Your goal → Wherever "Open" appears in a line of the listing, that line should be returned.

Extracted data →

------

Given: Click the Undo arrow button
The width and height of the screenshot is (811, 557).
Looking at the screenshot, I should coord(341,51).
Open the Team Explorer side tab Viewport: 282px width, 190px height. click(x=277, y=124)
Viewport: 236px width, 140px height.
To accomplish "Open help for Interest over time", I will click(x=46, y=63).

------

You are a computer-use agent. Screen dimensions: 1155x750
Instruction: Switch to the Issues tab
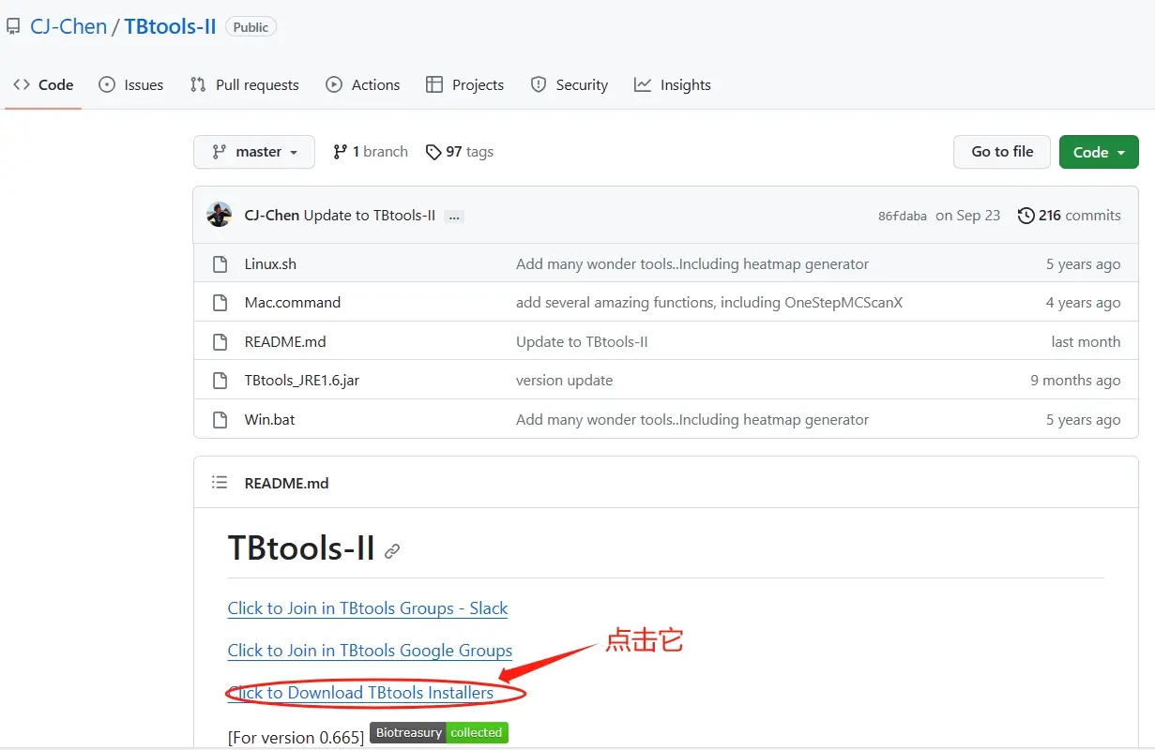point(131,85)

------

Answer for this exercise →
Open the Team Explorer side tab Viewport: 282px width, 190px height. click(x=277, y=124)
To accomplish "Open help for Interest over time", I will click(x=46, y=63).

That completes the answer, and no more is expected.